**Work to do:**
Retype the entries from the line with "Where should I click to: Click" up to and including the line with "(x=1108, y=646)", leaving out the pictures.

**Records for the exercise:**
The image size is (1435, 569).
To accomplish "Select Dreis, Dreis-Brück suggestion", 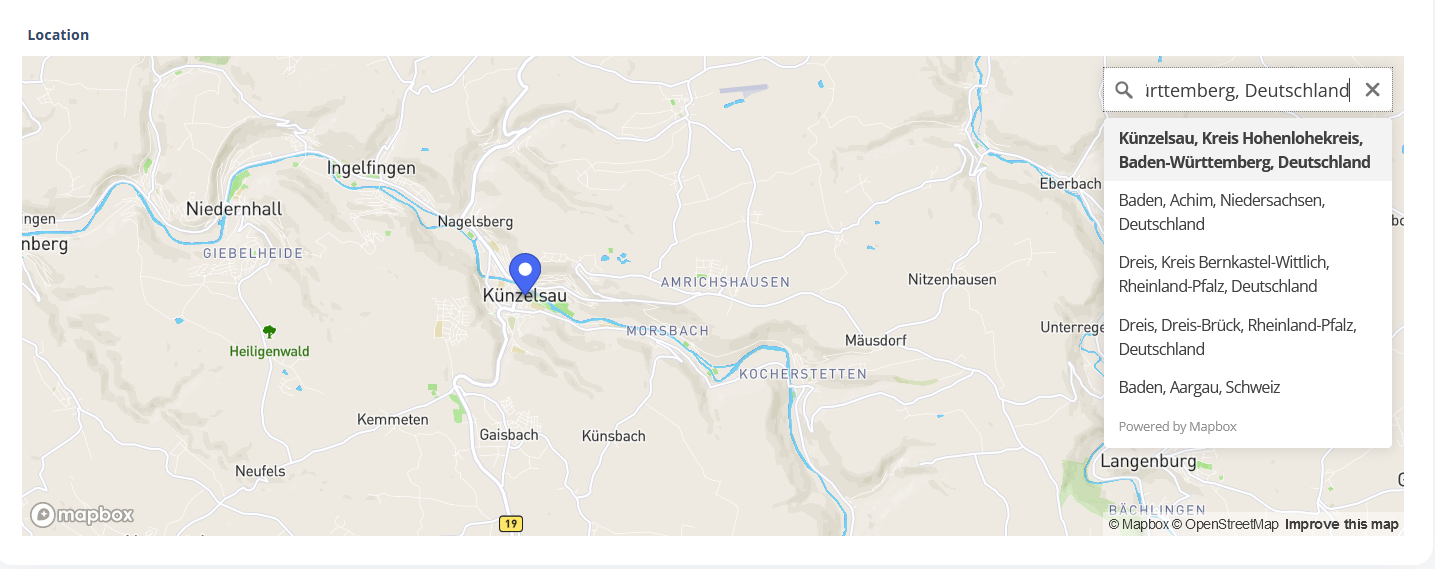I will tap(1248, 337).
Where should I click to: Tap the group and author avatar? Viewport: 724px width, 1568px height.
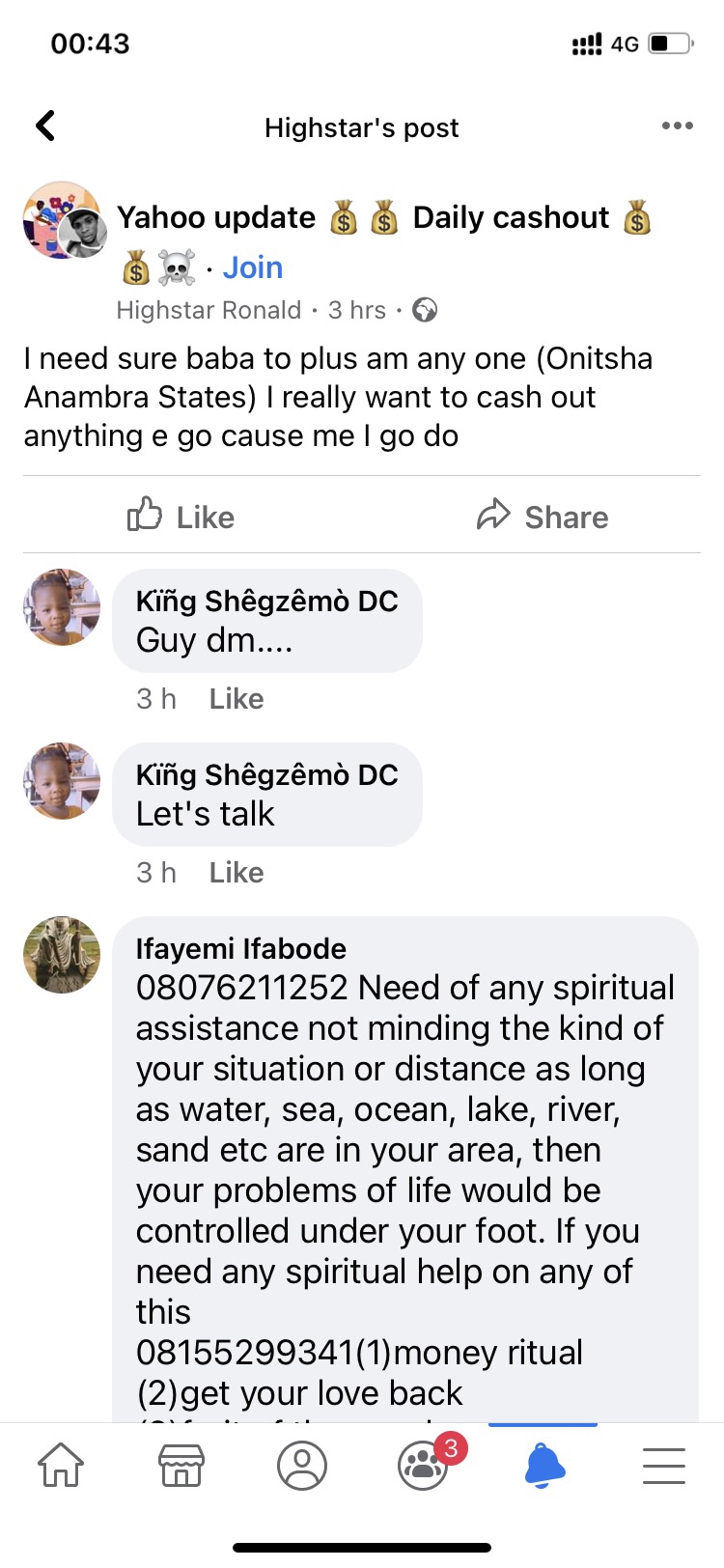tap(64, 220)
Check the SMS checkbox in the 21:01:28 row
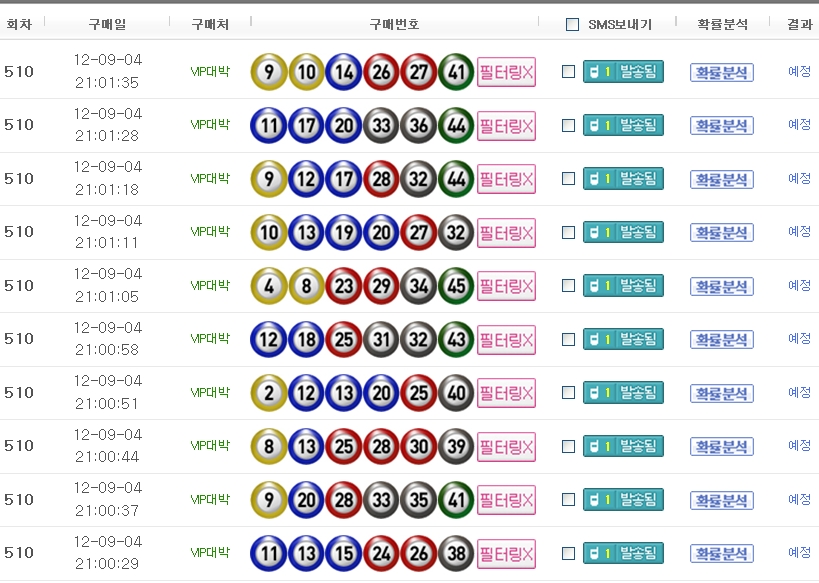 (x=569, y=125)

---

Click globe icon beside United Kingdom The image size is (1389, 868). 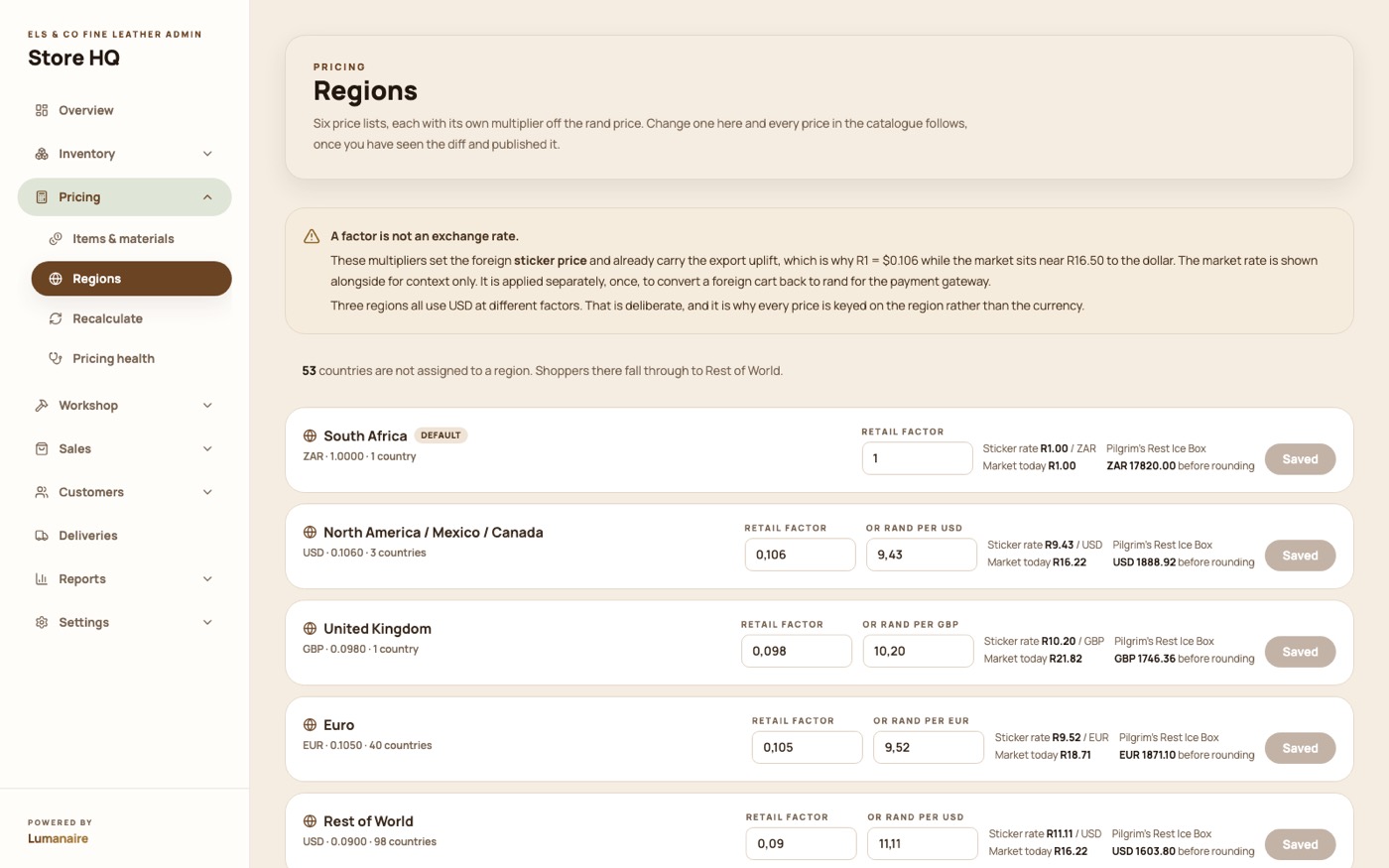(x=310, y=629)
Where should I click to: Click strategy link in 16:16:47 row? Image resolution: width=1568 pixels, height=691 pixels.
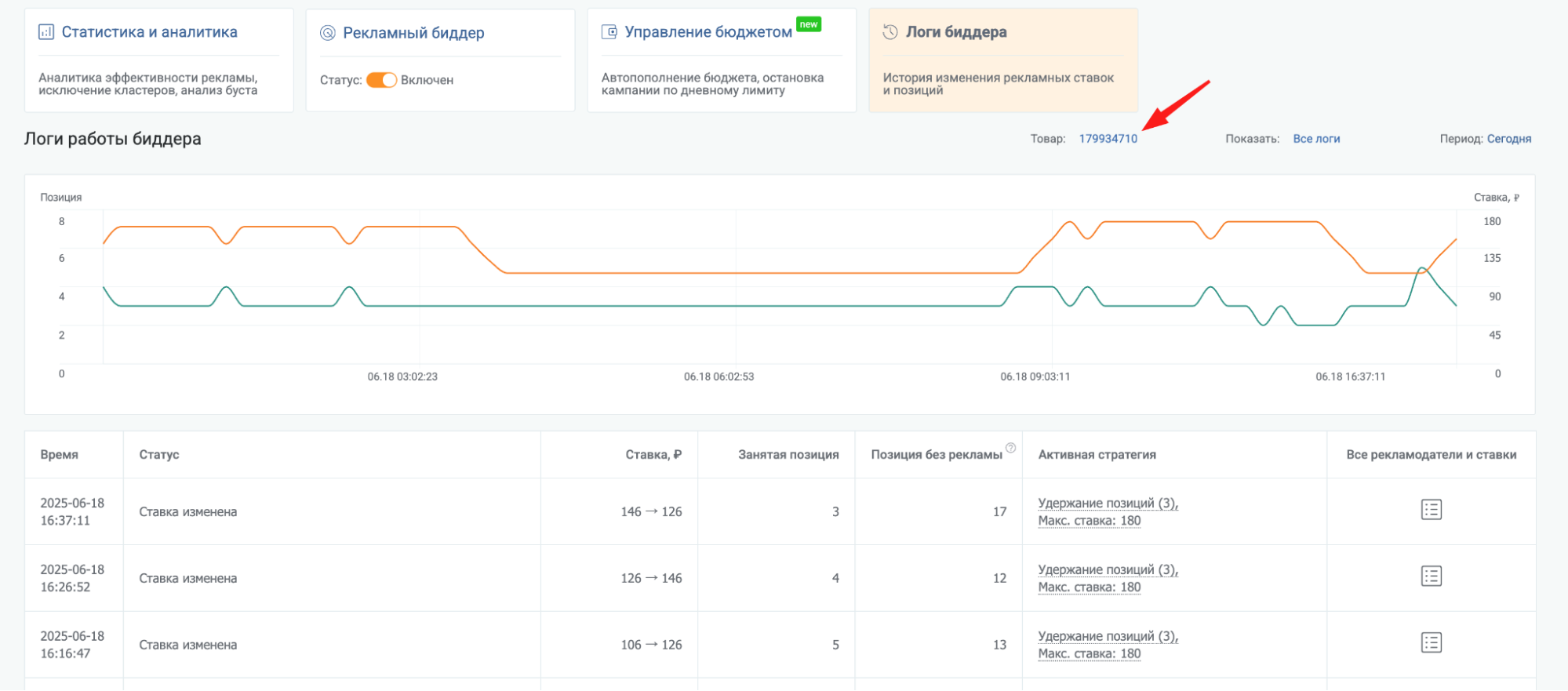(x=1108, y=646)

---

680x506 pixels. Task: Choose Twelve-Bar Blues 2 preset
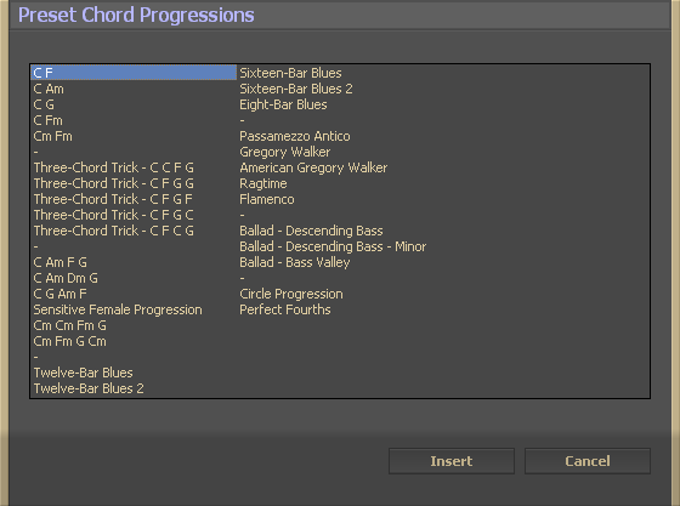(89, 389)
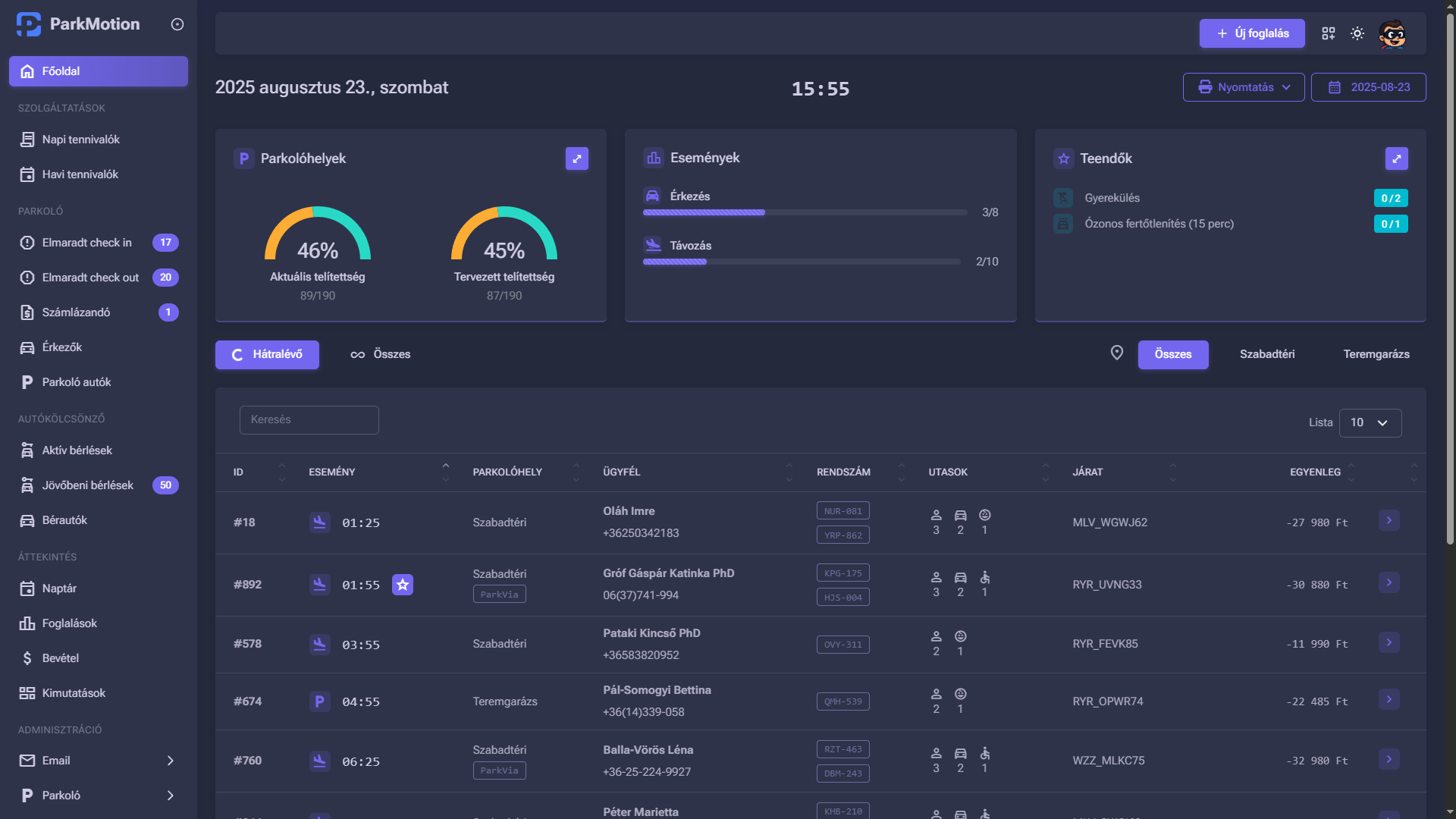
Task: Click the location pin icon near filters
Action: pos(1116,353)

**Full response:**
Where should I click to: Click strategy link in 16:16:47 row? Image resolution: width=1568 pixels, height=691 pixels.
(x=1108, y=646)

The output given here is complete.